LAMONGAN, KOMPAS — Nelayan di Kabupaten Lamongan, Jawa Timur, mengeluhkan sertifikasi kapal ikan. Selain syaratnya ribet, nelayan juga kesulitan mengakses petugas pemberi layanan. Mereka meyakini, persoalan ini juga dialami nelayan lain di Indonesia.
Menteri Perhubungan Budi Karya Sumadi mengakui, kesulitan ini terjadi karena persoalan kewenangan pemberi layanan. Sebelumnya pengurusan sertifikasi berada di bawah kewenangan daerah, kini kewenangan itu ada di pemerintah pusat.
”Mereka bingung, ke mana mengurusnya. Ini perlu ada kepastian layanan agar mereka segera dapat dokumen sertifikasi,” kata Budi Karya seusai bertemu dengan nelayan Paciran, di Lamongan, Jawa Timur, Sabtu (20/10/2018).

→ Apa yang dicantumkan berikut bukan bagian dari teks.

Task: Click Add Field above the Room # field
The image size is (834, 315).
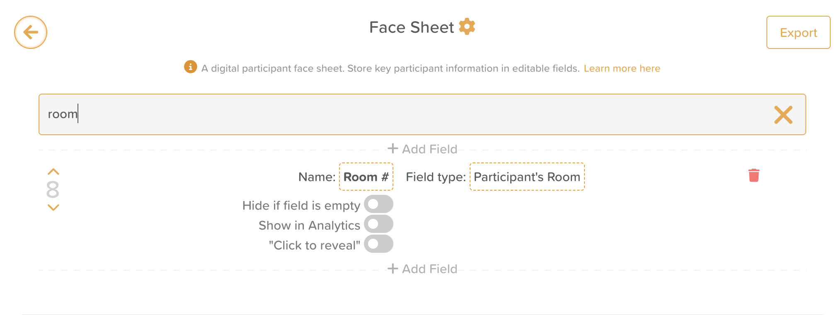Action: pos(422,149)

Sertifikat kapal ikan, kata Budi Karya, merupakan dokumen penting sebagai dasar pendataan aset nelayan. Sertifikat ini juga menyangkut kelaikan kapal yang dipakai nelayan sehingga aman ketika mencari ikan.

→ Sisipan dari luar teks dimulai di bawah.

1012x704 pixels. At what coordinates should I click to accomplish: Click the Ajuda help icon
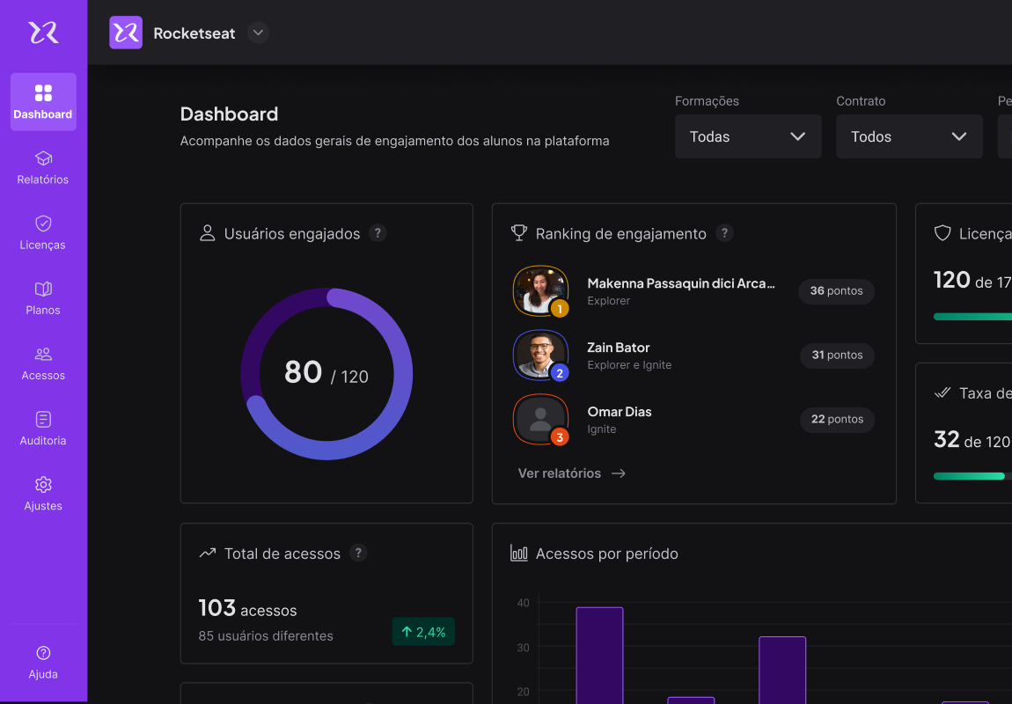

Oleh karena itu, Kementerian Perhubungan ingin melibatkan pemerintah daerah untuk membantu mempermudah penerbitan sertifikat tersebut. Tanpa keterlibatan mereka, nelayan akan kesulitan menyelesaikan pengukuran perahu.
Menurut Undang-Undang Nomor 23 Tahun 2014 tentang Pemerintahan Daerah, pengurusan sertifikat kapal ikan berukuran 7 gros ton (GT) ke bawah mesti mendapat sertifikasi kelaikan kapal dari Kementerian Perhubungan. Landasan hukum ini memicu persoalan sulitnya layanan yang diberikan pusat ke bawah, sementara nelayan kesulitan meluangkan waktu dan energi untuk mengurus sertifikasi kapal.
Di Paciran, Kementerian Perhubungan menurunkan timnya untuk membantu mempercepat sertifikasi kapal. Pada November mendatang, lanjut Budi karya, dirinya akan ke Lamongan lagi untuk mengecek perahu nelayan.
”Tolong dibantu agar melaut lebih tenang dan aman. Tolong Pemprov Jatim dan Pemkab Lamongan membantu pengurusan pengukuran perahu nelayan. Jika prasarana nelayan baik, produktivitas nelayan dapat meningkat,” ucap Budi Karya di hadapan nelayan.
Sementara itu, sejumlah nelayan menyampaikan keluhannya langsung kepada Budi Karya. Sukri (55) dari Himpunan Nelayan Seluruh Indonesia (HNSI) Kabupaten Lamongan mengatakan, kesulitan mengurus sertifikasi kapal terjadi karena pemerintah daerah tidak memiliki kewenangan menerbitkan dokumen tersebut.
Dari 13.000 anggota HNSI Kabupaten Lamongan, baru 500 kapal yang memiliki surat sertifikasi. ”Saya yakin, persoalan ini juga dialami nelayan lain di Indonesia,” kata Sukri.
Sukri meminta agar kewenangan sertifikasi kapal nelayan kembali dipegang oleh pemerintah daerah. Sebab, nelayan di semua daerah di Indonesia lebih dekat berhubungan dengan pemerintah daerah. Nelayan di daerah kesulitan untuk mencari petugas pemberi layanan sertifikasi kapal.
”Bukan soal biayanya, tetapi lebih pada syarat-syaratnya yang banyak dan susah mencari petugas pemberi layanan,” lanjut Sukri.
I Gede Pasek Suardika, Kepala Biro Perencanaan Kementerian Perhubungan, mengakui ada celah hukum pada persoalan ini. Menurut dia, harus segera ada penyelesaian. Salah satu caranya adalah menerbitkan peraturan pemerintah pengganti undang-undang. Dengan menerbitkan payung hukum ini, ketentuan yang menyulitkan dapat dicari solusinya.